Traveling with a photographer is like walking next to a luggage rack, one saddlebag short of a pack mule. Daily attire: a vest full of gadgets, a camera dangling from the neck, a waist pack of documents, and a colossal bag filled with gear strapped to the shoulders. He wonders where the back pain comes from.

As a drummer, I don't mind the clicks and cranks of camera handling because there is a faint percussive element to taking pictures. I can disregard the abrupt stops in the middle of the highway or the invasive telescopic lens blocking the salt and pepper. However, the smell of some toxic solution attacking the only potential quality rest I'll see for days is the metaphorical last straw.
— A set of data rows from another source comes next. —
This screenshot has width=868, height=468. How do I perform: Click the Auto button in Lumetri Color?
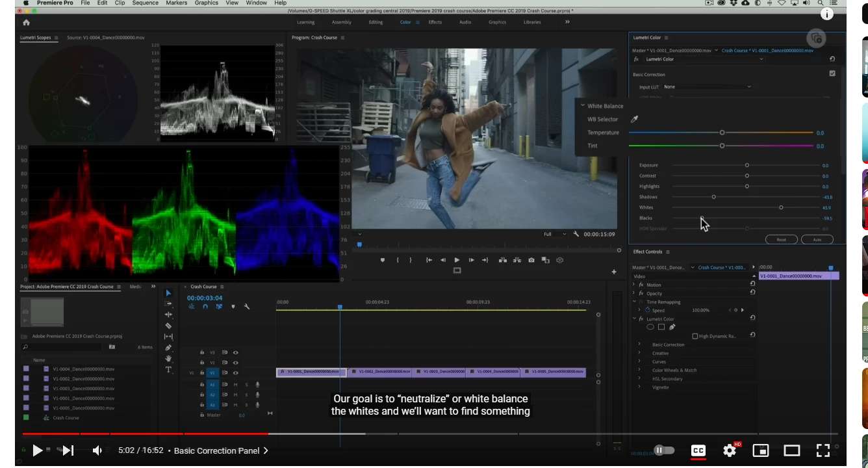817,239
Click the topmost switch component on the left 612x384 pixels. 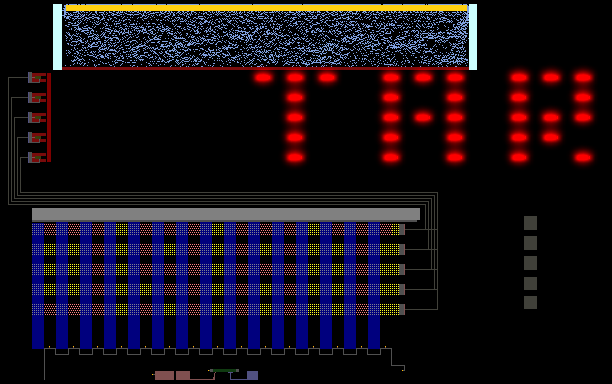37,78

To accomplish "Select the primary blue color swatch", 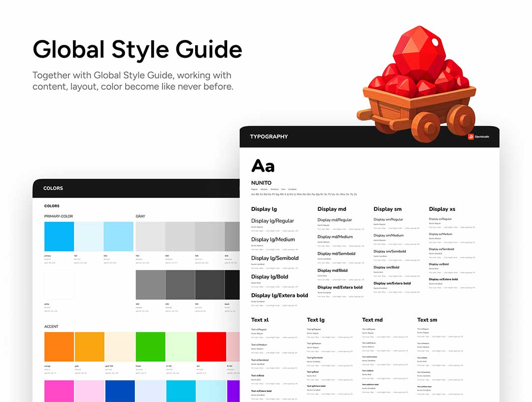I will click(x=59, y=236).
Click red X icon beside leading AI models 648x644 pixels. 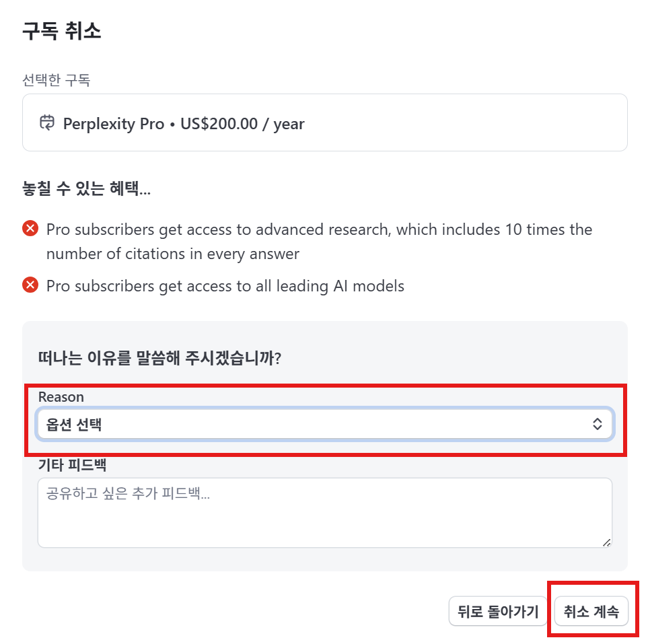[x=30, y=286]
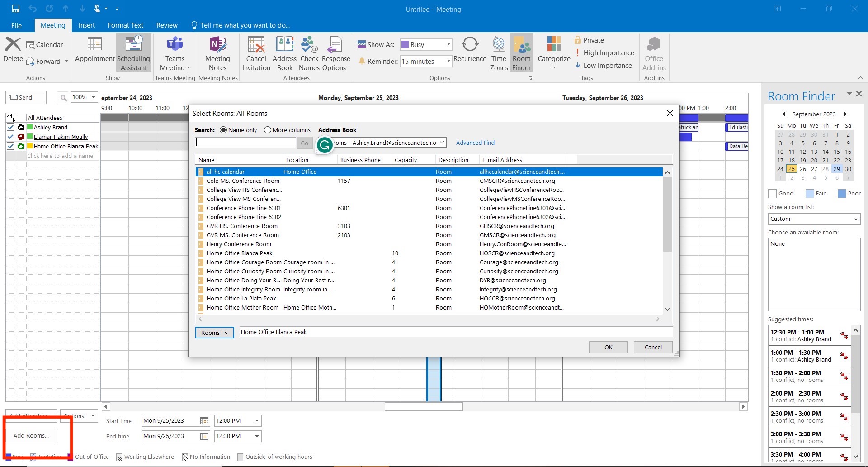Viewport: 868px width, 467px height.
Task: Open Time Zones settings
Action: [x=498, y=53]
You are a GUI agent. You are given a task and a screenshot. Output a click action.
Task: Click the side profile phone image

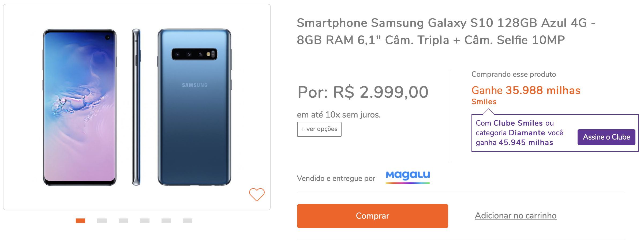tap(136, 107)
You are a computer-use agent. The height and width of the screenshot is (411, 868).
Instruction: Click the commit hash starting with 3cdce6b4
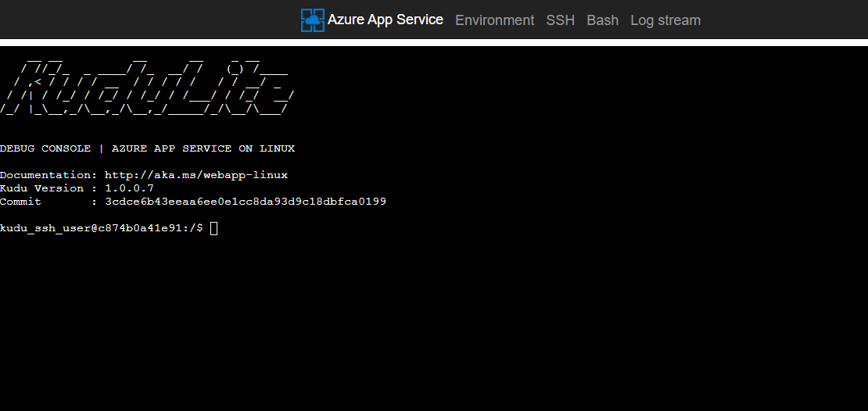pyautogui.click(x=245, y=202)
The motel room is turned into a pseudo photo lab. The coat rack becomes a makeshift laundry line of negatives drying, the sink doubles as a mixing station, and the bathroom conveniently morphs into a darkroom. Towels are used to block out light, water bottles are filled with chemicals, and the dresser converts to a cutting surface. No matter how hard I try, I can't make the sound of water rinsing film a soothing pond dribble.

The photo lab is running on all cylinders. Instead of falling into some deathlike sleep, I watch TV in the dark, captivated by some new show on what else? Celebrity photographers. Keep in mind that I can't use the bathroom and my bladder is hypnotized by the rinsing sound. Yet, whistling around the room like a happy dwarf, my photographer friend works into the wee hours of night.

So if you can't beat them, tag along like an annoying, inquisitive child. Class starts at midnight. Believe me, as an observer, the reward is not in the process but rather in the end result. Developing film is like data entry, methodical and precise, oh, and boring. It is work. While I enjoy the remaining comforts of the room, he works, racing against the clock of check-out time.

This element of photography is dying out. We live in a technological world, and we are all technological boys and girls. Yet there couldn't be a better example of craftsmanship. Watching the lifeless film transform into memories is like watching a blacksmith mold a piece of rough steel into a fine horseshoe.